#### Текст для чтения
_ _ _
В стихах 3–4, особенно в первой половине стиха 3, еще продолжается стилистическая суматоха, но они же являются возвратным повтором к изыскам школы гармонической точности:

 
Напрасно на него любовь и амвру льет,
И облаком цветов окинет.
 

Видимо, правила грамматики заставляют оставить местоимение в мужском роде, хотя это и вносит некоторую какофонию в восприятие, да и слово напрасно, относящееся к общей ситуации необратимости, подплывает в этом месте: то ли напрасно возвращать умершую к жизни, то ли напрасно совершать посмертный ритуал. Все эти «напрасные действия» любящих схвачены сначала аллитерацией на «н», а затем звуковой регистр смягчается. Г. А. Гуковский когда-то говорил, что Батюшков не случайно написал не «амбру», а «амвру». Замена смычного «б» на щелевой «в», действительно, создает нечто вроде музыкального legato, отводя отрывистость. Не знаю, напоминает ли стих 4 «звуки итальянские», но его легчайшая музыкальность, почти невесомость, придает ему какое-то особое изящество этими тремя «о», одно из которых редуцировано и тем не менее графически поддерживает весь звуковой ряд – вместе с двумя «к» стихотворение мгновенно набирает утраченную было стилистическую высоту, которая выглядит еще более возвышенной и утонченной на фоне зигзага стиха.

В противоположность первой половине стихотворения, где заметны признаки изменения и действия, где на всех рифменных позициях стоят четыре глагола, вторая половина фактически остановлена: ничего уже больше не происходит, и глаголы полностью отсутствуют (след изменения лишь в причастии вянущих). Инертность торжествует, и два картинных сравнения оттеняют друг друга:

 
Бледна, как лилия в лазури васильков,
Как восковое изваянье…
 

Бледна как бы незаметно возвращает женский род, уподобление девушки цветам, столь характерное и повторяющееся у Батюшкова, для нас не ново. Образы достаточно условны, обобщены и распредмечены, но все же не являются обычными поэтизмами; более того, в них едва заметен отпечаток предметного мира. Происходит ли это в силу общепризнанной пластичности самого стиха Батюшкова или еще почему-либо – сразу сказать трудно. Здесь же коснемся цветовой, музыкальной и скульптурной сторон парного сравнения: во-первых, – это смена цветовых тонов, превалирование бледного и белого, и, важнее всего, вытеснение, победа над тем синеющим, которое превращено в лазурь васильков; во-вторых, – это столкновение рядов аллитераций на «л» и «в», дополненное артикуляционным переключением, и, в-третьих, очевидна контрастирующая фактурность, когда дева, уподобленная нежным цветам, которыми ее окинули, вдруг становится восковой скульптурой.

Далее, в стихе 7 выразительная инверсия эпитета окончательно устраняет все последствия стилистического подрыва:

 
Нет радости в цветах для вянущих перстов…
 

Тут же доигрывается мотив тождества между умершей и цветами, что также способствует созданию этого неповторимого стихотворного орнамента.
_ _ _
#### Состав набора данных

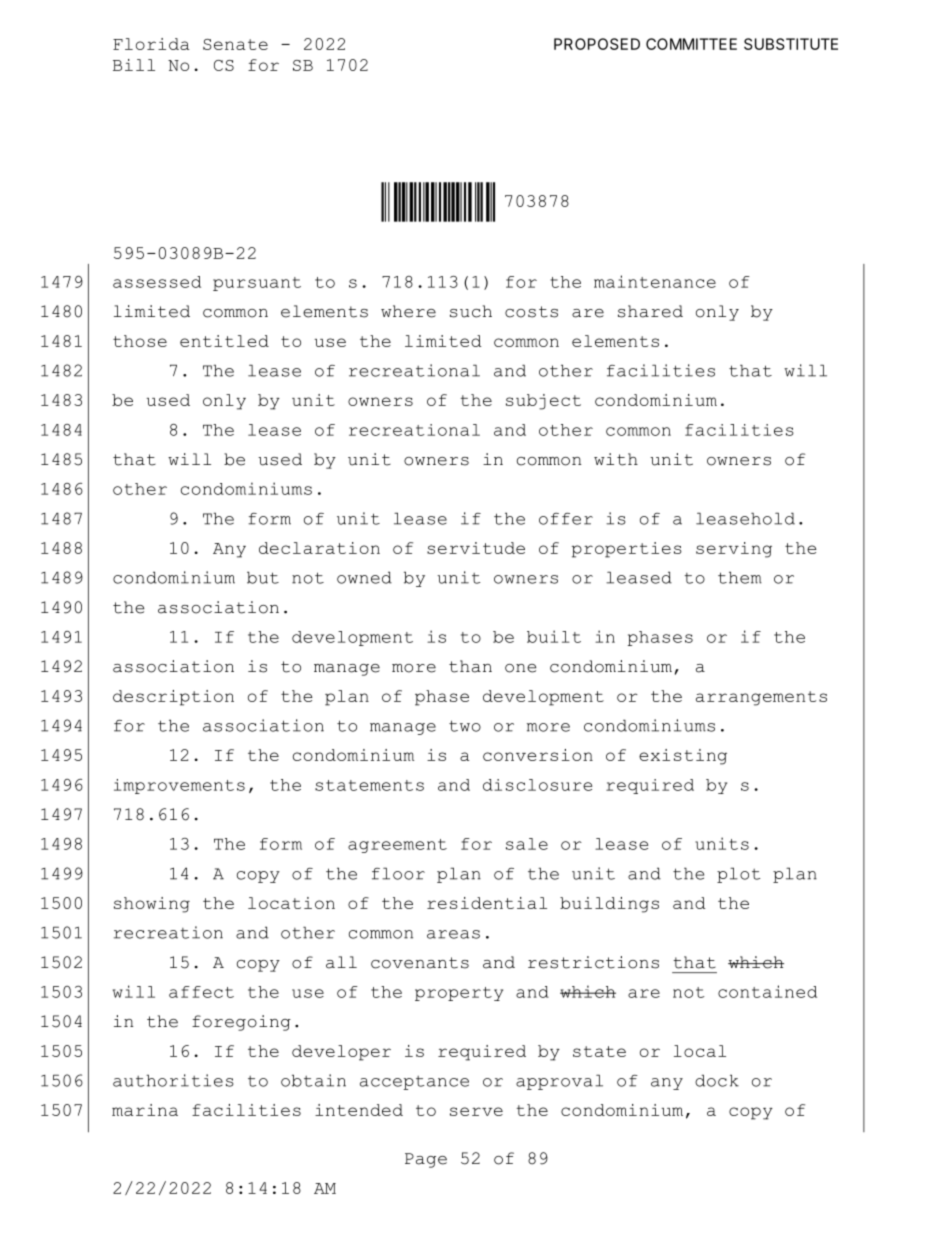 The image size is (952, 1233). I want to click on but, so click(263, 577).
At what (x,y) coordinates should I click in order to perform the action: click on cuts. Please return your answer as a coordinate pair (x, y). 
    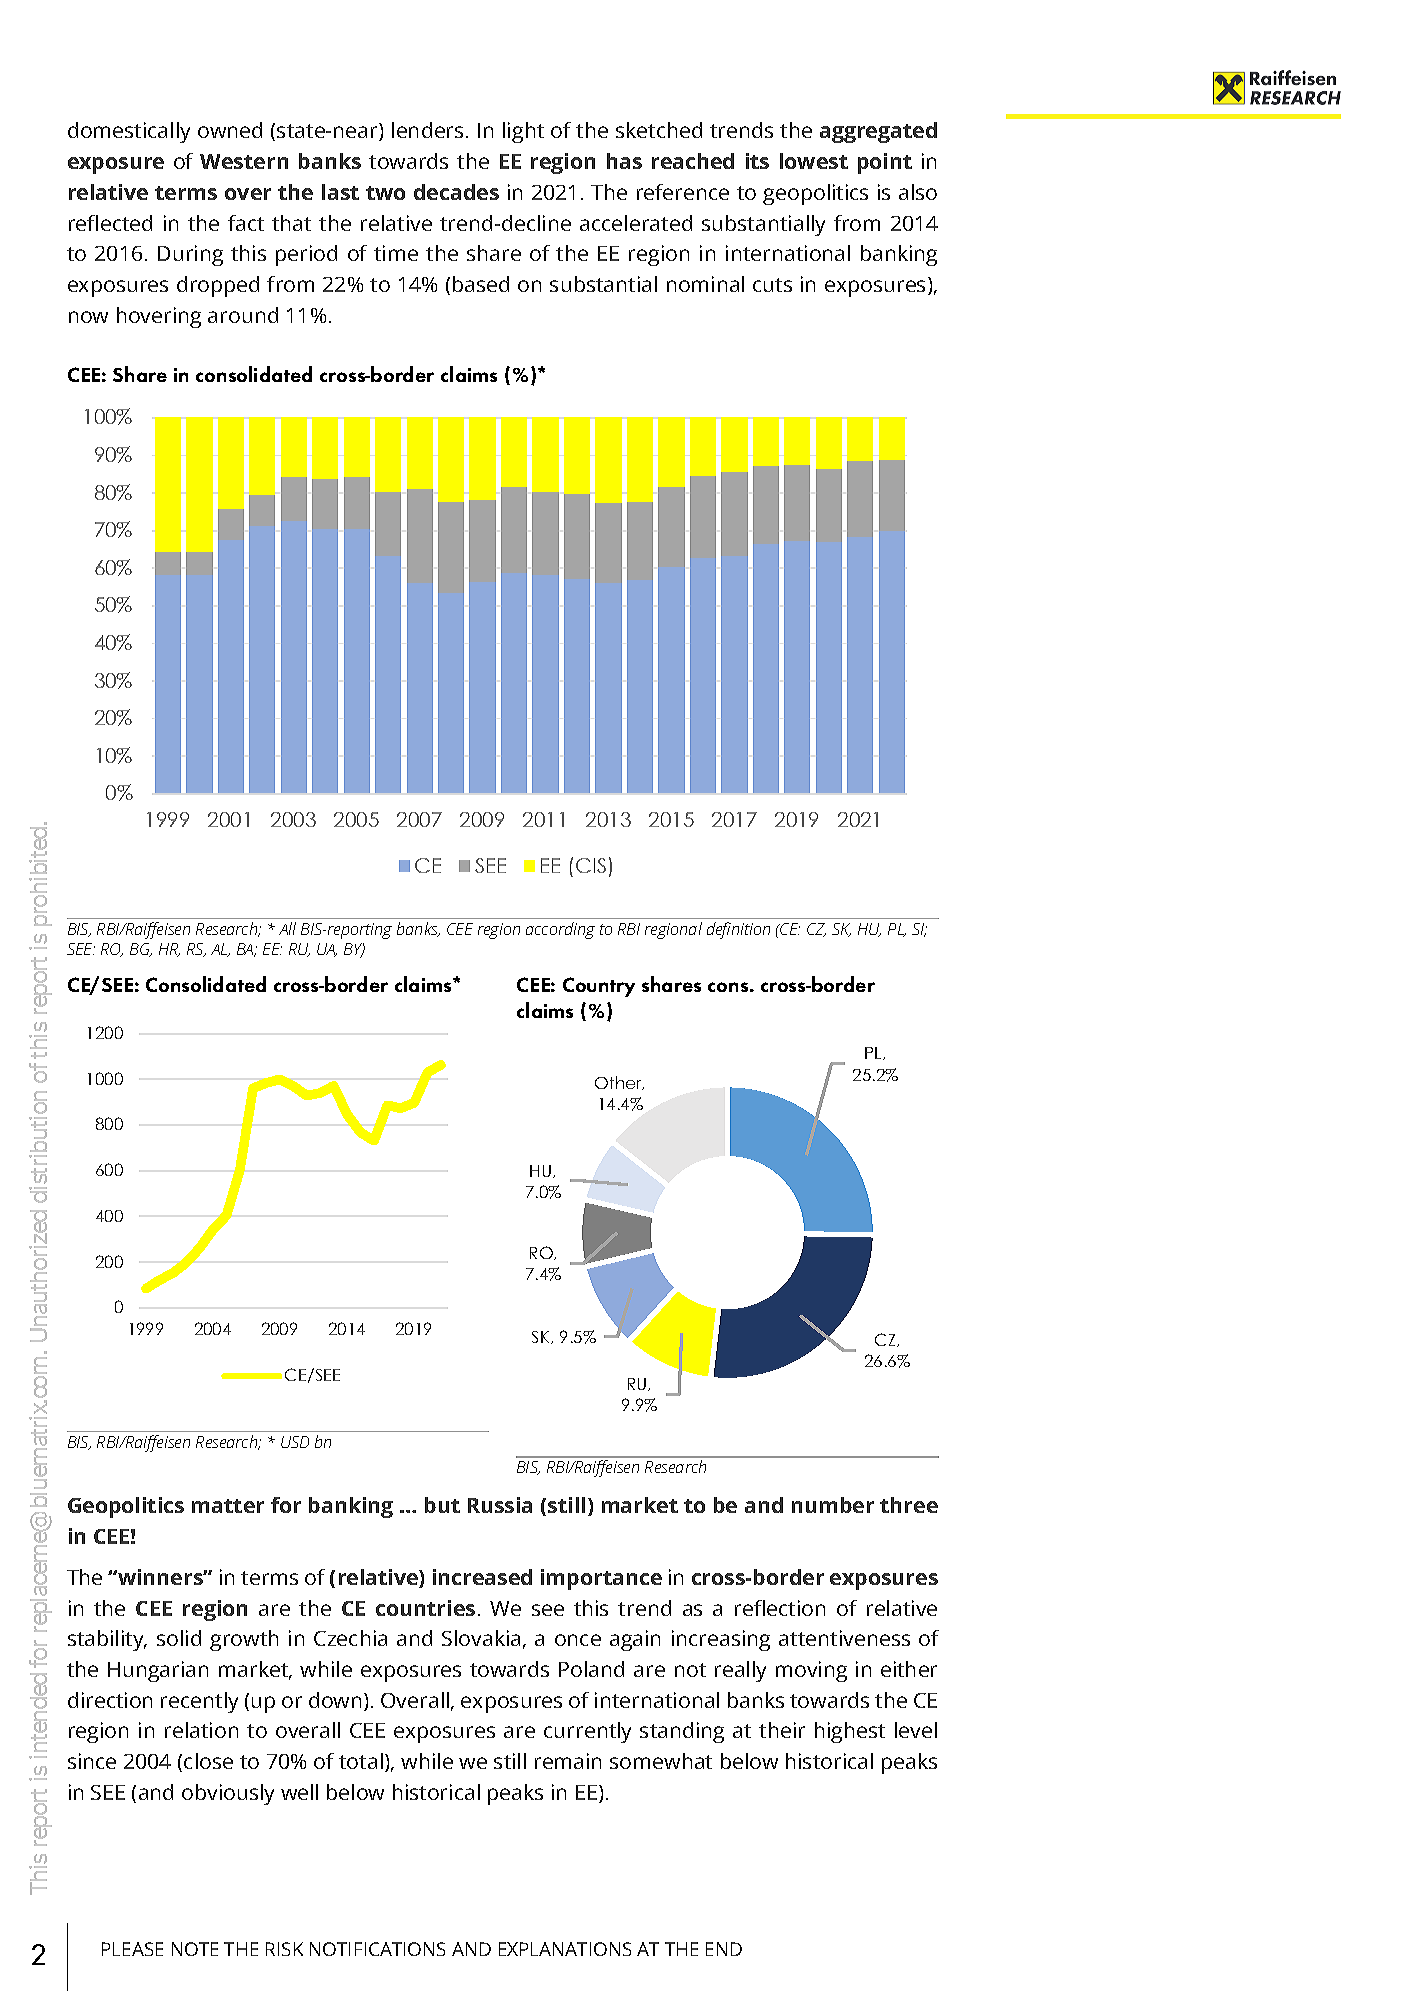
_ _ _
#### Задачи для решения
a. Переведите на английский язык предложение из разбора стихотворения Батюшкова: «Замена смычного „б“ на щелевой „в“, действительно, создает нечто вроде музыкального legato, отводя отрывистость».
b. Напишите продолжение разбора стихотворения Батюшкова, начиная сразу после его последнего предложения.

#### Ответы по задачам
a. Replacing the plosive "б" with the fricative "в" does indeed create something like a musical legato, taking away the abruptness.

b.
Последний стих меланхолично и мягко завершает стихотворение:

 
И суетно благоуханье.
 

Выразительный эффект здесь достигается за счет редкой вариации четырехстопного ямба с пиррихиями на второй и третьей стопах, дактилического словораздела и звуковых соответствий в стихах 7 и 8 на «у» и «х». Наконец, стих 8, смыкаясь со стихом 3, дорисовывает весь контур бесплодных усилий любви. Пожалуй, можно еще раз предположить сдвиг теперь-точки и подслушать голос души умершей, витающей вокруг милого, но уже оставленного тела.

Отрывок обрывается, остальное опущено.